Это та существенная черта, которая отличает всякую любовь от нейтрального, так называемого «объективного» отношения к человеку. Так называемый «объективный» наблюдатель рассматривает положительные и отрицательные качества человека как одинаково характерные для него, как одинаково принадлежащие ему.
Любящий относится к положительным качествам как к подлинным, в действительности принадлежащим любимому человеку, а к дурным – как к измене, предательству, отрицанию его истинной сущности. Это невиданный кредит, который предоставляет любовь – и только любовь.
Такой кредит, несомненно, представлен и в любви к ближнему. В результате того что эта любовь отвечает на онтологическую ценность человека, а не на свойства данной индивидуальности, в результате того что она раскрывает образ Божий, заключающийся в другом человеке, и рассматривает этого человека в свете подобия Божьего, которого он обязан достичь, эта любовь видит во всех его недостойных чертах противоречие Божьему образу, отход от подлинной индивидуальности.

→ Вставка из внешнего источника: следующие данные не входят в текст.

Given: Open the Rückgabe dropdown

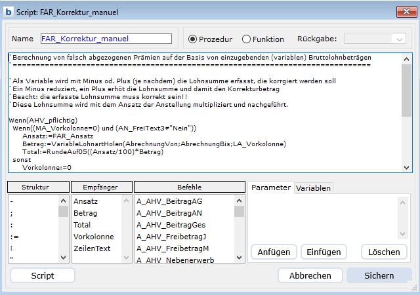Looking at the screenshot, I should (375, 39).
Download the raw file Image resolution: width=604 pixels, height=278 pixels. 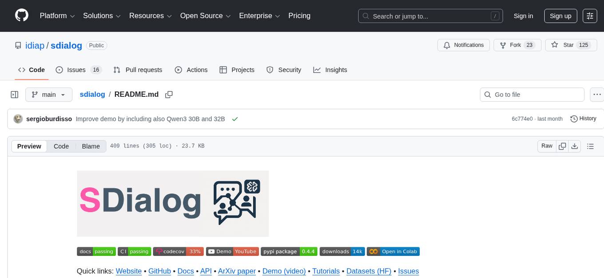pos(574,146)
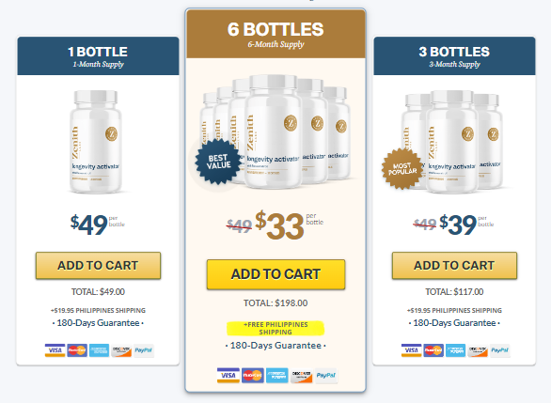Screen dimensions: 551x403
Task: Click the Visa icon in 6 bottles card
Action: 228,376
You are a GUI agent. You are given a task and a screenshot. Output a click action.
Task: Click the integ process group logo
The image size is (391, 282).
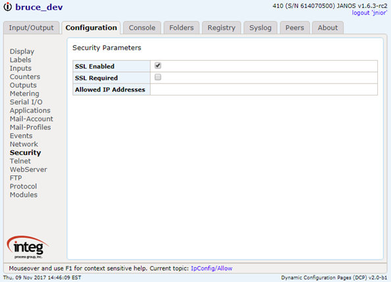pyautogui.click(x=28, y=247)
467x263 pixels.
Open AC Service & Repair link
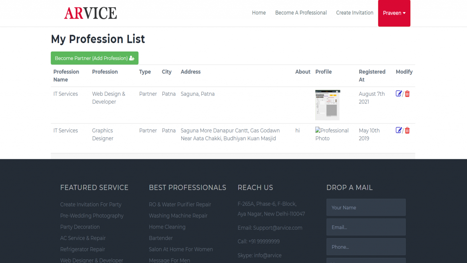[83, 238]
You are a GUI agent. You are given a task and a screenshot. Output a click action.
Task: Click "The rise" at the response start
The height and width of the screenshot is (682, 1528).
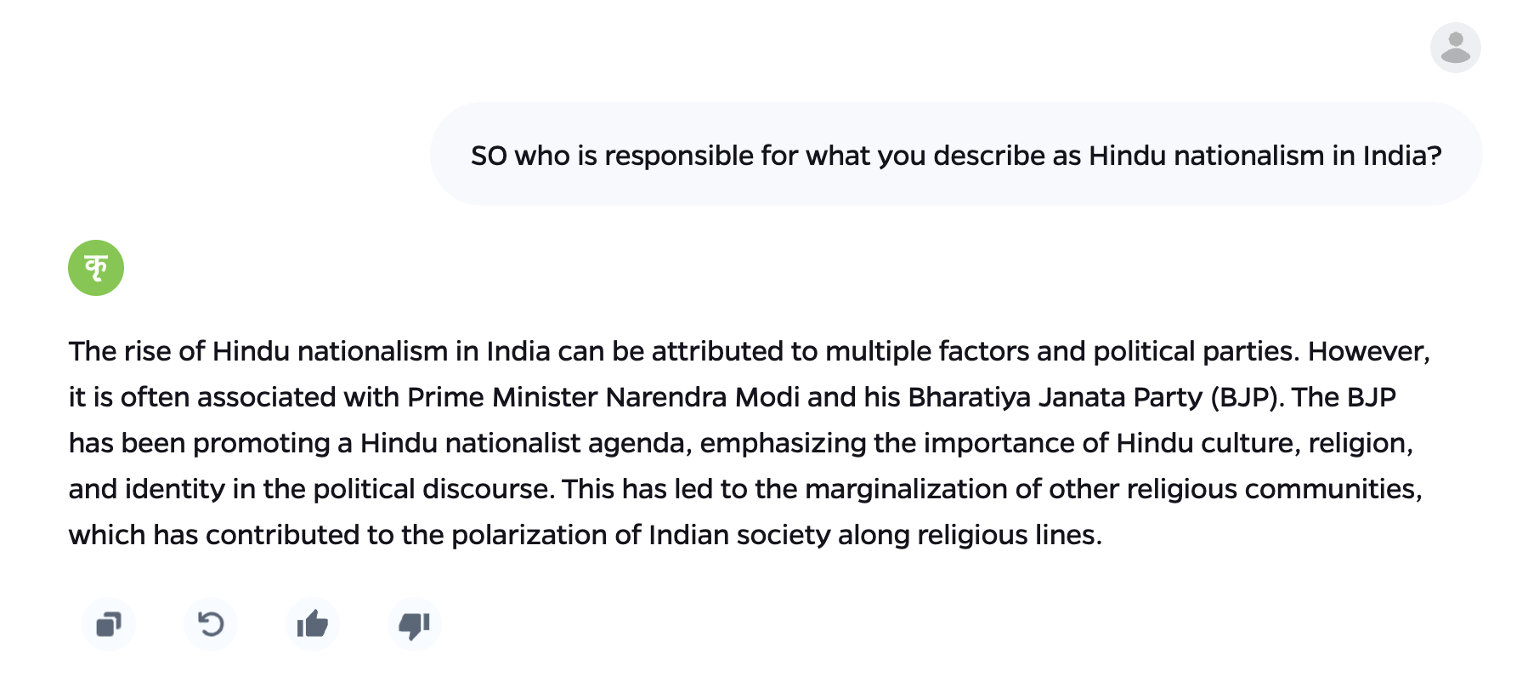(120, 351)
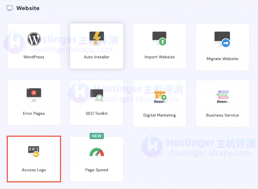Viewport: 258px width, 189px height.
Task: Select the WordPress logo icon
Action: click(x=34, y=39)
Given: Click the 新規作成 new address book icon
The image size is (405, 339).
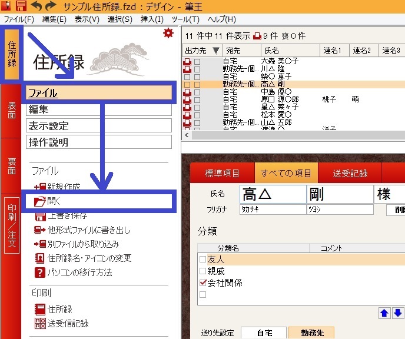Looking at the screenshot, I should point(40,187).
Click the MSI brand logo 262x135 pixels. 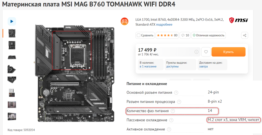pos(238,20)
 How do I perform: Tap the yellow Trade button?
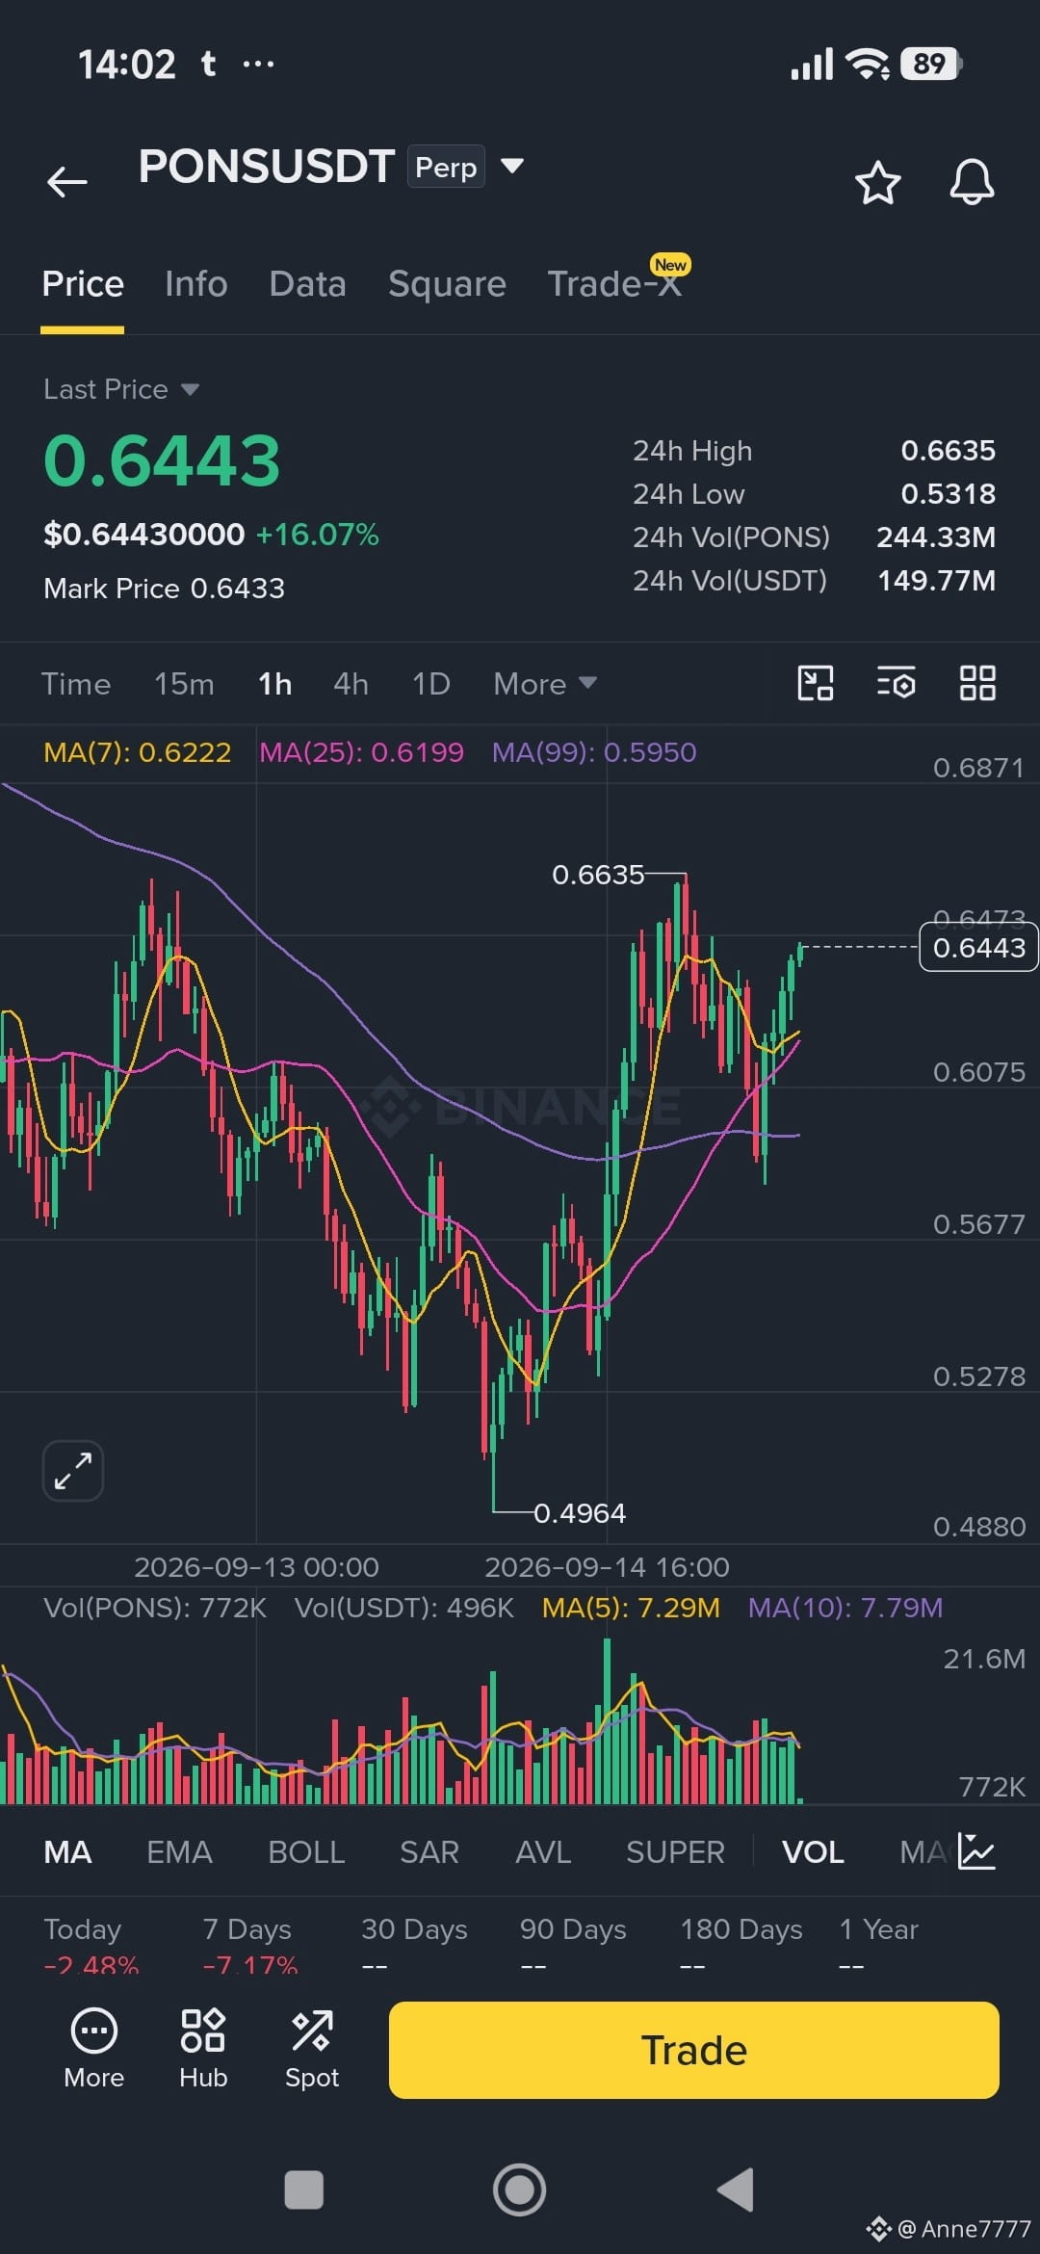point(693,2050)
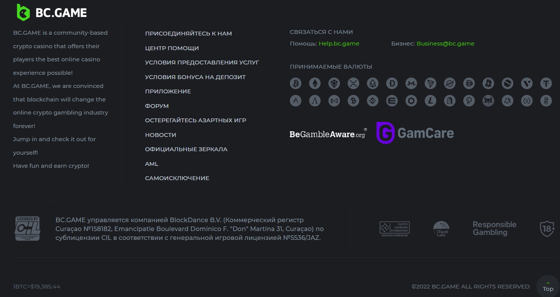This screenshot has height=297, width=560.
Task: Open the Crypto Gambling Foundation verified badge
Action: pyautogui.click(x=394, y=229)
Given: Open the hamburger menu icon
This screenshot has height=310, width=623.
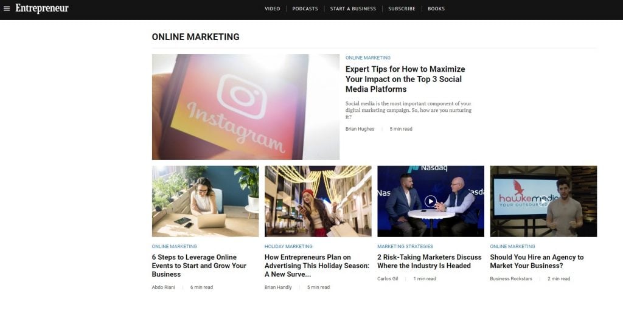Looking at the screenshot, I should 6,9.
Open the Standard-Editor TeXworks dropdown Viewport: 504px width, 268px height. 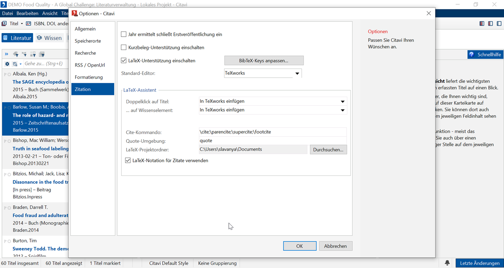point(297,73)
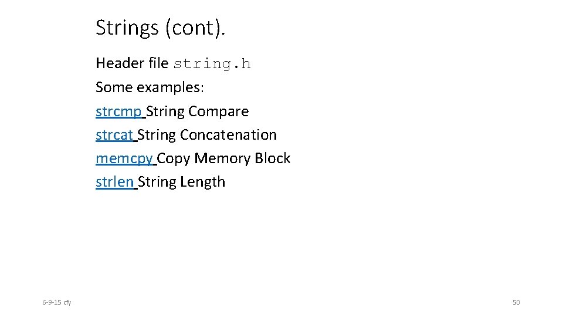The height and width of the screenshot is (317, 563).
Task: Click the "cfy" footer text
Action: pyautogui.click(x=67, y=302)
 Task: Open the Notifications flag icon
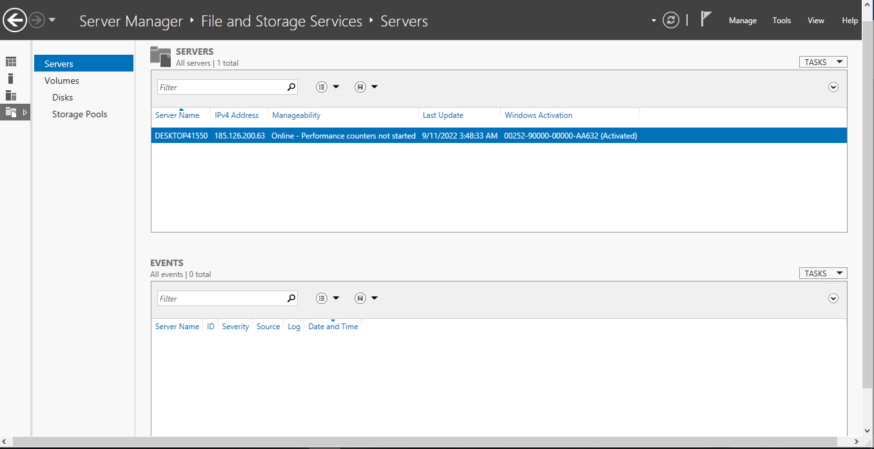pos(706,19)
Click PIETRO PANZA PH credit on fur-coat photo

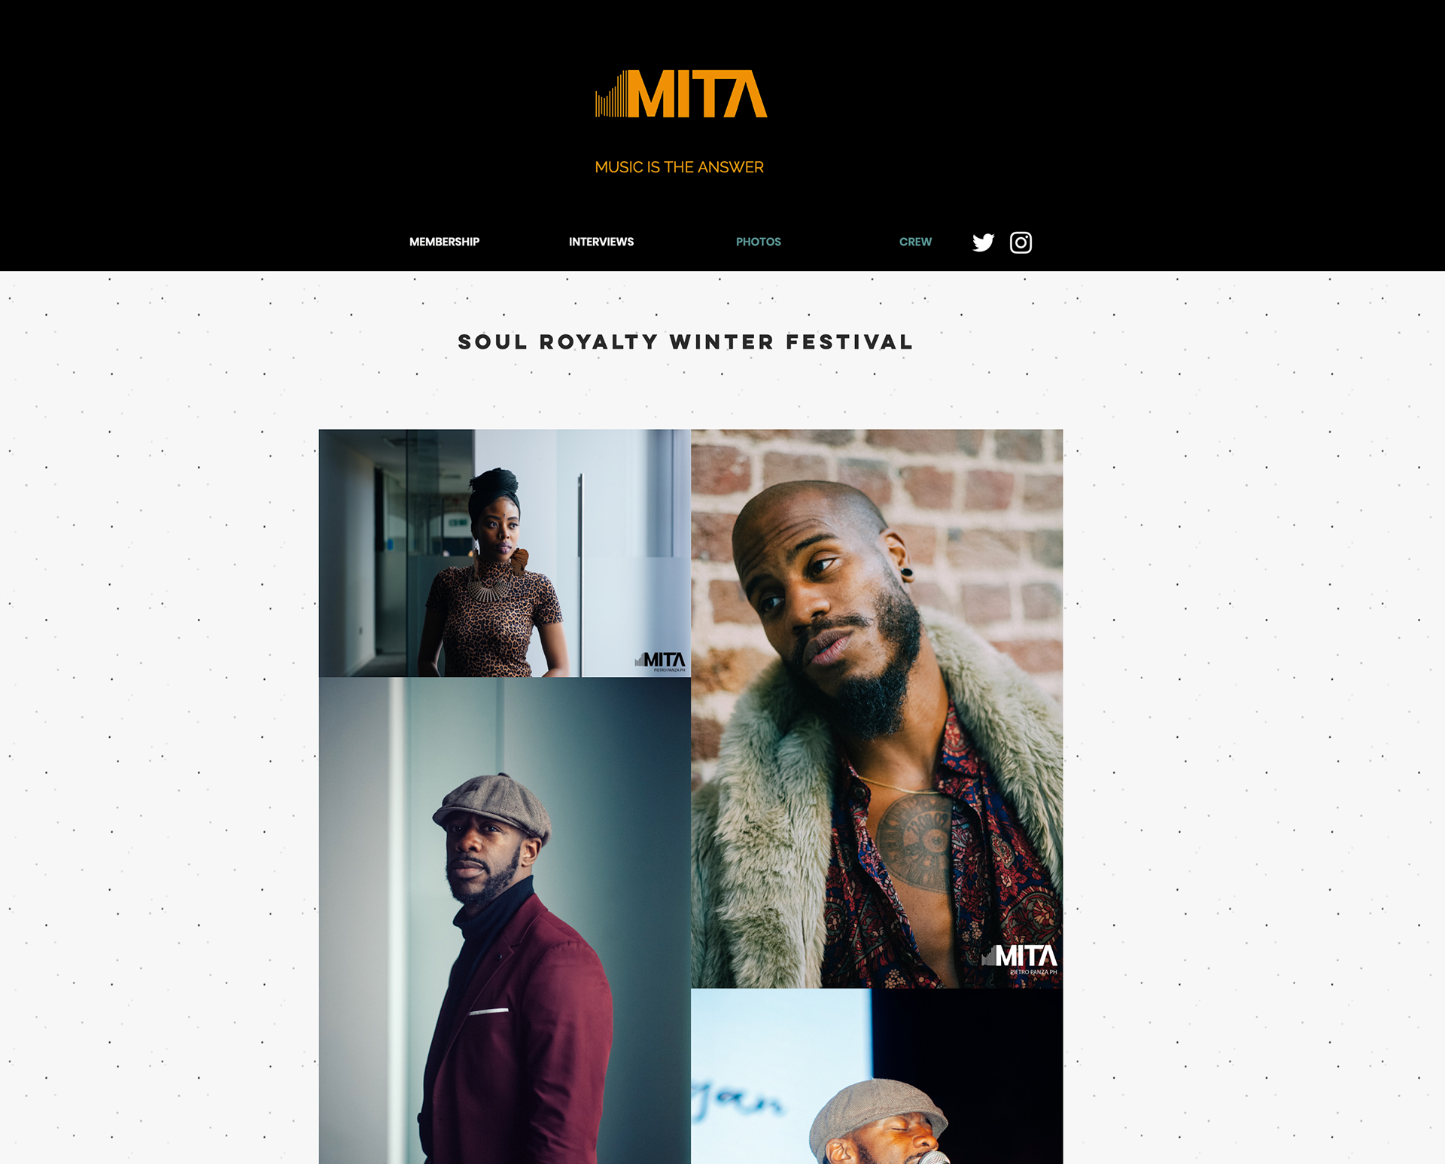click(1033, 972)
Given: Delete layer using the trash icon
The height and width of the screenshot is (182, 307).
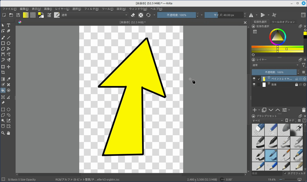Looking at the screenshot, I should pyautogui.click(x=304, y=110).
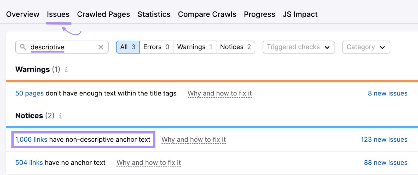Open the 504 links issue
418x175 pixels.
point(29,163)
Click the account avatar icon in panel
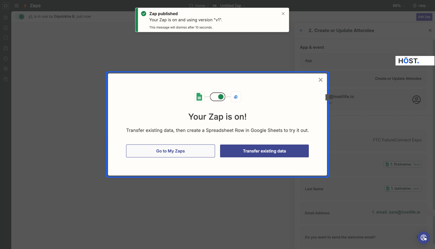Image resolution: width=435 pixels, height=249 pixels. click(x=417, y=100)
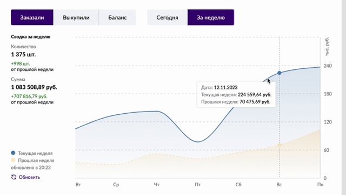Click the beige last-week point on Вс
The width and height of the screenshot is (346, 195).
[280, 145]
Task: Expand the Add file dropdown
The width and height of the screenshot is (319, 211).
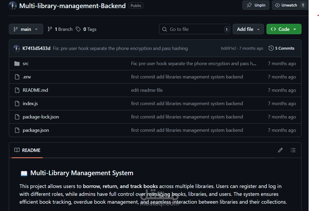Action: pos(248,29)
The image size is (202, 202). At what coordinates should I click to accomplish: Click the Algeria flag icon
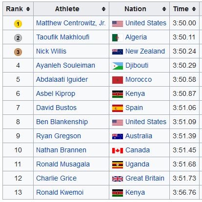point(118,37)
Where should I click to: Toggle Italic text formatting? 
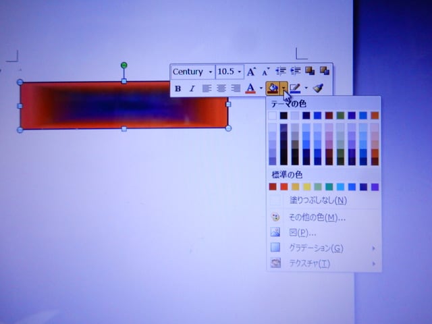tap(192, 88)
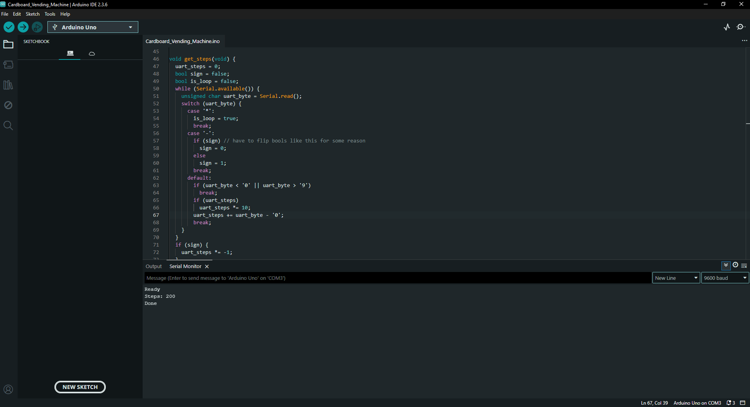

Такой кредит не зависит от того, сколько недостатков мы находим в человеке или насколько ясно и отчетливо мы видим эти недостатки. Тот факт, что мы считаем недостатки любимого друга не столь присущими ему и характеризующими его, как его достоинства, не означает, что мы склонны не замечать их или не столь отчетливо их видеть. Любовь делает нас восприимчивее к недостаткам, так как у нас перед глазами – красота всей индивидуальности в целом и нам очень важно, чтобы любимый человек оставался верен своей сущности и чтобы она полностью раскрылась. Совершенно неверно думать, что любовь делает нас слепыми – напротив, она открывает нам глаза. Слепыми нас делает гордыня, которая часто сопутствует любви. Мать, считающая своего ребенка продолжением себя, думает, будто он не может иметь недостатков. Но это следствие не любви, а гордыни. Несомненно, отношение к недостаткам любимого нами человека иное, нежели к недостаткам человека, которого мы не любим. Недостатки того, к кому мы относимся более или менее равнодушно, раздражают, возмущают нас, настраивают против него. Мы не рассматриваем их на фоне целостной красоты личности; они рассматриваются как бы изолированно и при этом считаются столь же характеризующими человека, как и его хорошие качества. Если же речь идет о любимом человеке, то недостатки не раздражают, не возмущают, но мы чувствуем себя несчастными из глубокой солидарности с ним, мы страдаем из-за его измены своей подлинной натуре[23]. Мы порицаем появившиеся недостатки милосердно, в сознании своей собственной слабости, памятуя о том, насколько человек неверен своей истинной, богоугодной сущности, изнутри понимая все грозящие опасности и вместе с любимым человеком внутренне отрекаясь от них. Созерцание недостатков другого человека намного объективнее в подлинном смысле этого слова тогда, когда мы его любим. Мы реалистичнее тогда, когда рассматриваем недостатки в контексте всей личности, изнутри «понимаем» их и скорбим в связи с ними. Мы страдаем из-за них самих, а не потому, что они обременяют нас, и, следовательно, любящий человек менее склонен не замечать недостатков, так как он намного больше заинтересован в духовном росте, в совершенствовании другого человека.
Итак, мы убеждаемся, что любовь не является причиной того, что мы не замечаем недостатков или менее отчетливо их видим. Только гордыня расширенного себялюбия приводит к тому, что недостатки не замечаются либо преуменьшается их опасность. То обстоятельство, что любовь не рассматривает недостатки другого человека как принадлежащие его истинному образу, ни в коем случае не приводит к их игнорированию.
Такой предоставляемый любовью кредит специфически благороден. Здесь мы видим особенное великодушие любви. Этот кредит содержит также элемент надежды, представляющий собой особый подарок для любимого, как и заключающееся в «даре» любви великодушие. Этот элемент надежды также является неким «даром» любви.
Любовь предполагает лучшее, пока у нее нет оснований заподозрить обратное; в своем кредите веры она истолковывает неоднозначные факты a la hausse и рассматривает недостатки, которые она ясно видит в любимом человеке, как предательство, измену собственной сущности. Она не считает их столь же характерными для него, как и положительные качества. Это тройной кредит, который любовь и только любовь предоставляет человеку.
Этот тройной кредит, без сомнения, является носителем особой ценности – нравственной. Но эта ценность имеет причиной не чисто ценностноответную функцию любви; она, напротив, основана на «даре» любви.
23
Это выразил бл. Августин, говоря о «братски любящей душе»: «Qui cum adprobat me gaudet de me; cum autem improbat me contristatur pro me, quia sive adprobat me sive improbet diligit me» (Confessiones, X, IV) («Если она одобряет меня, то радуется; если же порицает, то соболезнует мне, поскольку и одобряя и порицая она любит меня» («Исповедь»)).